By Christian Schmollinger
Feb. 18 (Bloomberg) -- Crude oil traded below $35 a barrel in New York on speculation that U.S. stockpiles climbed for the 19th time in 21 weeks amid a drop in demand because of the deepening global recession.
An Energy Department report tomorrow will probably show U.S. crude-oil inventories rose 3.2 million barrels last week, according to the median of 11 analyst responses in a Bloomberg News survey. The Reuters/Jefferies CRB Index of 19 commodities prices fell yesterday to 203.25, the lowest since June 21, 2002, and has slipped 11 percent this year.

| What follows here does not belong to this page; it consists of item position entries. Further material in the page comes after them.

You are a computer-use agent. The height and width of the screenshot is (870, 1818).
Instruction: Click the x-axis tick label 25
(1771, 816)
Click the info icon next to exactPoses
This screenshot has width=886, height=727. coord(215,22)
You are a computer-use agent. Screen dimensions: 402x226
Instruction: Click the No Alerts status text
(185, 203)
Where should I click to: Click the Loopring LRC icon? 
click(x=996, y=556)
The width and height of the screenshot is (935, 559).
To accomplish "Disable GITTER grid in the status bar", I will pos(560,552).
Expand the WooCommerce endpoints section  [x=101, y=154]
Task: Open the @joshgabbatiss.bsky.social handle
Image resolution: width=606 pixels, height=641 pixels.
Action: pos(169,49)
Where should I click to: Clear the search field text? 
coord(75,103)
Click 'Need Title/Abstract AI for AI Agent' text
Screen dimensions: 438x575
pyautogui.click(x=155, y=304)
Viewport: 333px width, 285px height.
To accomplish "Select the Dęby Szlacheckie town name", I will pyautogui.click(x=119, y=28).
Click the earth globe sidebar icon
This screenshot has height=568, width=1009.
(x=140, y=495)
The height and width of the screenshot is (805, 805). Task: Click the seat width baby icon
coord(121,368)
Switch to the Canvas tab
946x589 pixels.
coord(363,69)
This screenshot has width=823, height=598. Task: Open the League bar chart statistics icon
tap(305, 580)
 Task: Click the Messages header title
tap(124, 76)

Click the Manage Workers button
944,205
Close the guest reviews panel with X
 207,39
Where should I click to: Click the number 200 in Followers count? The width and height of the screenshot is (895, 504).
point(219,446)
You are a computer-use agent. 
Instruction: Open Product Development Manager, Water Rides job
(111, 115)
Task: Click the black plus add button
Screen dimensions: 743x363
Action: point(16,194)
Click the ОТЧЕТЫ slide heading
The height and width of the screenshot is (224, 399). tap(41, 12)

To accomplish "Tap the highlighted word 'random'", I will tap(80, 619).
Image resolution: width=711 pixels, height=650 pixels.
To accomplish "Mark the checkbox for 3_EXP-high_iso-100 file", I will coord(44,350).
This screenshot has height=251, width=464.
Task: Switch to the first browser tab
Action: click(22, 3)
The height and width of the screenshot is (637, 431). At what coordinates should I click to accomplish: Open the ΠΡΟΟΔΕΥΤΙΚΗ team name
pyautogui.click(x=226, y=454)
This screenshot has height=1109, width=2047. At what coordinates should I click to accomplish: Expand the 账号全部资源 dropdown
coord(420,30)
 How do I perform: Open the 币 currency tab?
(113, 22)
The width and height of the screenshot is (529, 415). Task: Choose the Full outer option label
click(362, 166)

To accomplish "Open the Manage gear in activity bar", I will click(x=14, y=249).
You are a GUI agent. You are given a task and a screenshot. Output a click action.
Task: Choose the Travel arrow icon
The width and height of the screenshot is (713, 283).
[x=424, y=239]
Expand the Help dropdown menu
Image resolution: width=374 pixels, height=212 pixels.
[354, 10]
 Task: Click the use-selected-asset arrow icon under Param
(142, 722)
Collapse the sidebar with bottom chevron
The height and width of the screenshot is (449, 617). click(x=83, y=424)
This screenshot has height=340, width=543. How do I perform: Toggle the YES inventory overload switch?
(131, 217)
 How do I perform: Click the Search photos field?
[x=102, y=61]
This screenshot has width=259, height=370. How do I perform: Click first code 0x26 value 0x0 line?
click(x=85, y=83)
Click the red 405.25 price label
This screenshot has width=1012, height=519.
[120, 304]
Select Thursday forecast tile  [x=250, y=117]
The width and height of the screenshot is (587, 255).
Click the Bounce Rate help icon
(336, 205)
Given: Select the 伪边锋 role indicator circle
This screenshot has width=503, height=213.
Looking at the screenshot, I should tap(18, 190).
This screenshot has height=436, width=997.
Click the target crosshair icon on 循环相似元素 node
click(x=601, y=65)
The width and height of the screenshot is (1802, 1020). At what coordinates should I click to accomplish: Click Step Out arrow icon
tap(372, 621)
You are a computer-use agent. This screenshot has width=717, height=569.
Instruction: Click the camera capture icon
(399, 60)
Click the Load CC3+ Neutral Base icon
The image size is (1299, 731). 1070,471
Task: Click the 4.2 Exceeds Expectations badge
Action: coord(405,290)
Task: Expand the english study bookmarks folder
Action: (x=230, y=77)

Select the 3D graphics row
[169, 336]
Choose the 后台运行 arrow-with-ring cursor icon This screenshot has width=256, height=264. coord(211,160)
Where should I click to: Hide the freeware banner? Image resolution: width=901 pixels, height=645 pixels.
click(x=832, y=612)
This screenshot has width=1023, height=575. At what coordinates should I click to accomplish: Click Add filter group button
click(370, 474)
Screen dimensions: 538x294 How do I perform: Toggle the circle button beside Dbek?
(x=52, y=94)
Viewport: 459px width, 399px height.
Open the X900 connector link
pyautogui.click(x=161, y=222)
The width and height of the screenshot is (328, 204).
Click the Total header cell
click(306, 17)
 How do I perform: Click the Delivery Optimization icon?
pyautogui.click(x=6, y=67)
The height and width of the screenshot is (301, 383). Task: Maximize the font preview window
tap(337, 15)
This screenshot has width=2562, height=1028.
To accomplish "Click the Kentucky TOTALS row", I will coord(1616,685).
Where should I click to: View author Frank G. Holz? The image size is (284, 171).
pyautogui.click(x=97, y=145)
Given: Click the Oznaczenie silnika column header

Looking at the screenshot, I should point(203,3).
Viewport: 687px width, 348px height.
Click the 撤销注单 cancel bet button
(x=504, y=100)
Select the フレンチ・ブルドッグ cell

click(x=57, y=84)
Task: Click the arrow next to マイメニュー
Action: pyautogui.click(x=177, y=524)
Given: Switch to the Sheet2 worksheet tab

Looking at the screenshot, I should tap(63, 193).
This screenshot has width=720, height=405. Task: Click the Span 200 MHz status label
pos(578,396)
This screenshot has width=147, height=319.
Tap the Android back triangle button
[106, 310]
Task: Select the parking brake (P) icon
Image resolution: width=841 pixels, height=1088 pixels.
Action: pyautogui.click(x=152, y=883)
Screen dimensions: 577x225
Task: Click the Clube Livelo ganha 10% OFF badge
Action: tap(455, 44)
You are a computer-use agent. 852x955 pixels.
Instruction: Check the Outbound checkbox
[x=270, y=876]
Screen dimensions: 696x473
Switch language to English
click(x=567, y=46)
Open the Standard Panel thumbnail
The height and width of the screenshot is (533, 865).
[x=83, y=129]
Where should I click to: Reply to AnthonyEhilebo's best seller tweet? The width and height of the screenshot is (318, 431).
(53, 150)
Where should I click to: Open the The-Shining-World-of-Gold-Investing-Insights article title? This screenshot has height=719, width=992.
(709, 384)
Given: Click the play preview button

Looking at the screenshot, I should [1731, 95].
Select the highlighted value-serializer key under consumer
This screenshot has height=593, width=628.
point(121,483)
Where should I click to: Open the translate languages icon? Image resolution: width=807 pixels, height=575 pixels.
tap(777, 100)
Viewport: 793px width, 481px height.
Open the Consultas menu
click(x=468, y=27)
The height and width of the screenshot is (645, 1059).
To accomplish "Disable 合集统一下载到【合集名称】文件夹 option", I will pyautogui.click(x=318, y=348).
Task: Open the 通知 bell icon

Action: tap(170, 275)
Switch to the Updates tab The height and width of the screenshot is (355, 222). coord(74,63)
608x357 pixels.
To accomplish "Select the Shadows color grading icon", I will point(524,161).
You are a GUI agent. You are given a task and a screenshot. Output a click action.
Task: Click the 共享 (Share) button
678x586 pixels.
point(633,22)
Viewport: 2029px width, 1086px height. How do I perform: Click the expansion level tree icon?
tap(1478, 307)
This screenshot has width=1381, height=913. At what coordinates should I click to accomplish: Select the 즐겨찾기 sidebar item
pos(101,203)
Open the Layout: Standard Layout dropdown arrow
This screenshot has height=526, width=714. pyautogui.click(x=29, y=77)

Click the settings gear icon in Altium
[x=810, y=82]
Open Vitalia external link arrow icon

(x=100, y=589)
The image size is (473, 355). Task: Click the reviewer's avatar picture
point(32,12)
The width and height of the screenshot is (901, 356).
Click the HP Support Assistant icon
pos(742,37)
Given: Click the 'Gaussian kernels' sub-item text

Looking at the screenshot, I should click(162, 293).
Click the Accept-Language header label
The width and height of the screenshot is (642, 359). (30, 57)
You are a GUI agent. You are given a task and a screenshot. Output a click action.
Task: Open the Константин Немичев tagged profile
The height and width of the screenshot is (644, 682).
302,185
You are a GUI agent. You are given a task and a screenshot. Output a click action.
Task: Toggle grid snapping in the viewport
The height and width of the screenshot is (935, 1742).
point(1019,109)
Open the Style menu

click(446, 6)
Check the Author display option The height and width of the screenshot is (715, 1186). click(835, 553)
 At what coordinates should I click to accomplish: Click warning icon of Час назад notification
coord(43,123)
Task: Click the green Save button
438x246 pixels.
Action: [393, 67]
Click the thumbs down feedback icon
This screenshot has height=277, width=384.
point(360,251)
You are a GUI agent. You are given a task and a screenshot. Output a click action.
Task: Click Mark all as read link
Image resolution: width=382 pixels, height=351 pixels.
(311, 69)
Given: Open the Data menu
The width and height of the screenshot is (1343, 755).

“The stockpiles are building in large part because consumption is weak,” said David Moore, a commodity strategist at Commonwealth Bank of Australia Ltd. in Sydney. “It hasn’t been just oil, we saw base metals and other commodities were down. People are just focused on the negative international economic environment.”
Crude oil for March delivery was at $34.81 a barrel, down 12 cents, in electronic trading at 12:09 p.m. Singapore time on the New York Mercantile Exchange.
In New York yesterday, futures fell $2.58, or 6.9 percent, to settle at $34.93 a barrel, the biggest decline since Jan. 27. Prices are down 22 percent this year.
The March contract expires on Feb. 20. The more active April contract was at $38.28 a barrel, down 26 cents, at 11:58 a.m. Singapore time.
Manufacturing in New York declined in February at the fastest pace on record, and Japan’s economy shrank in the fourth quarter at an annualized rate of 12.7 percent, the most severe contraction since 1974, government reports showed over the past two days.
“Bad economic data continues to come out so there’s no signs of a recovery,” said Victor Shum, a senior principal at Purvin & Gertz Inc. in Singapore. “Demand is slow worldwide.”
Contango
Prices for oil to be delivered in future months are higher than for earlier ones, a situation known as contango, allowing buyers to profit from hoarding oil. The price of oil for delivery in April is $3.47 a barrel higher than for March. December futures are up $13.55 a barrel from the front month.
The build in supplies at Cushing, Oklahoma, where West Texas Intermediate, the U.S. benchmark grade, is stored, has contributed to the contango. Inventories there climbed 1.7 percent to 34.9 million barrels last week, the Energy Department said on Feb. 11. It was the highest since at least April 2004, when the department began keeping records for the location.
“Concerns about the inventories are weighing on the oil price,” said Purvin & Gertz’s Shum. “In the case of Nymex crude oil, the inventories as Cushing are particularly weighing on the front month contract.”
Gasoline Stockpiles
Gasoline stockpiles probably declined 300,000 barrels in the week ended Feb. 13, the survey showed. Supplies of distillate fuel, a category that includes heating oil and diesel, probably dropped 1.5 million barrels.
Gasoline futures for March delivery were at $1.11 a gallon, down 18 cents, at 11:10 a.m. Singapore time. The contract yesterday fell 9.45 cents, or 7.8 percent, to $1.1118 a gallon in New York, the lowest settlement since Jan. 27.
Brent crude oil for April settlement was at $40.58 a barrel, down 45 cents, at 12:18 p.m. Singapore time on London’s ICE Futures Europe exchange. It declined yesterday $2.25, or 5.2 percent, to end the session at $41.03 a barrel, the lowest since Dec. 30.
OPEC, supplier of more than 40 percent of the world’s oil, may cut production at a March 15 meeting if prices and markets are unstable, Iraqi Oil Minister Hussain al-Shahristani said.
“If demand is going to stay down as it has done, then obviously we will need to cut production,” he said at a conference in Doha, Qatar, yesterday.
The 12-member group cut oil production 3.5 percent in January, according to a Bloomberg News survey. Producers with output quotas, all members except Iraq, pumped 26.2 million barrels a day, 1.355 million more than their target of 24.845 million barrels a day.